> _Records for locating words and elements_
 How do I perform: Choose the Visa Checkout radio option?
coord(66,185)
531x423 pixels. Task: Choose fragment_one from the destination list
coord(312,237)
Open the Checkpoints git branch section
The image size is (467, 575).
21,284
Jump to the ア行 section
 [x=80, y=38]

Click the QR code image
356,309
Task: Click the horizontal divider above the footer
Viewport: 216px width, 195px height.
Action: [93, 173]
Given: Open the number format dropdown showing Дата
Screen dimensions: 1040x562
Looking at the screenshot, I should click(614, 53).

--

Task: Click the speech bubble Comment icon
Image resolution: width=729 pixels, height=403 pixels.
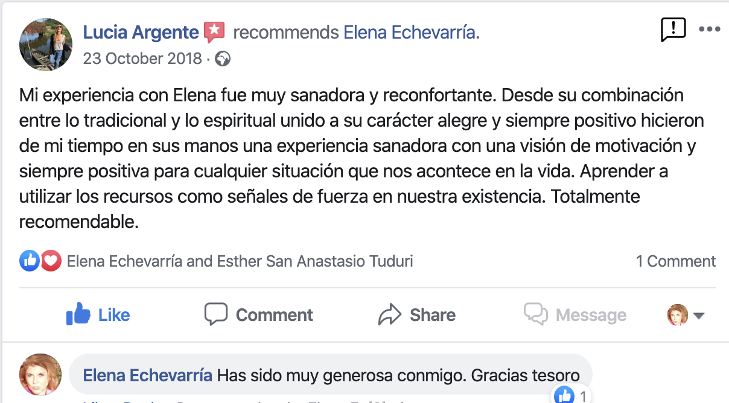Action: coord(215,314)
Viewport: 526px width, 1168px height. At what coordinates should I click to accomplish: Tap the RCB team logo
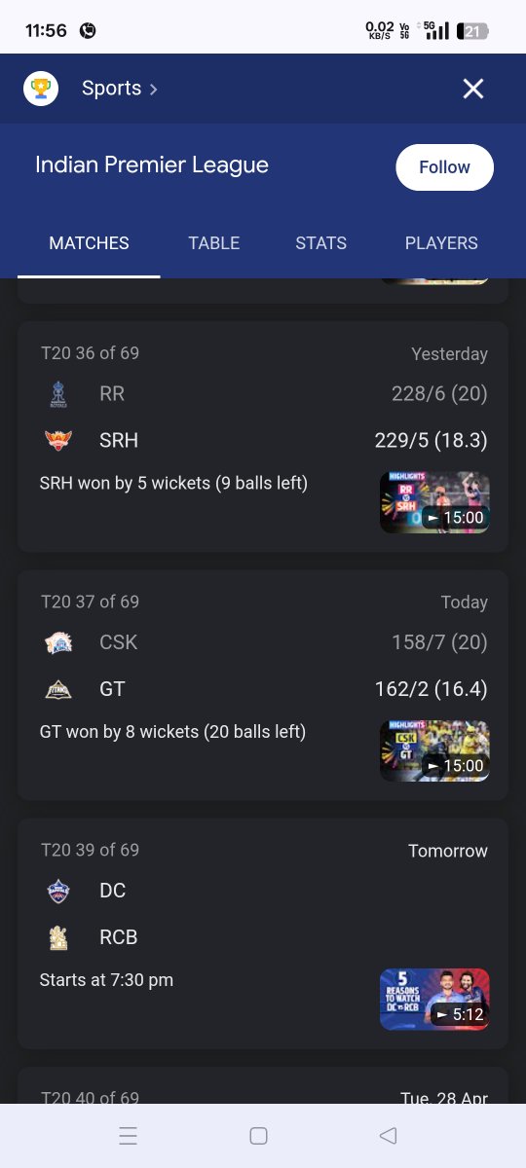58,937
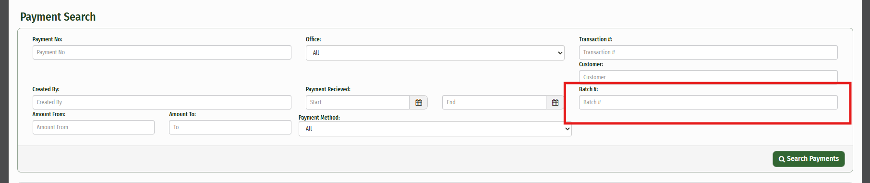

> _Request_
Count the lines of the records that contain the string "Open", treating uppercase and lowercase as different, and give only the number.

> _In response_
2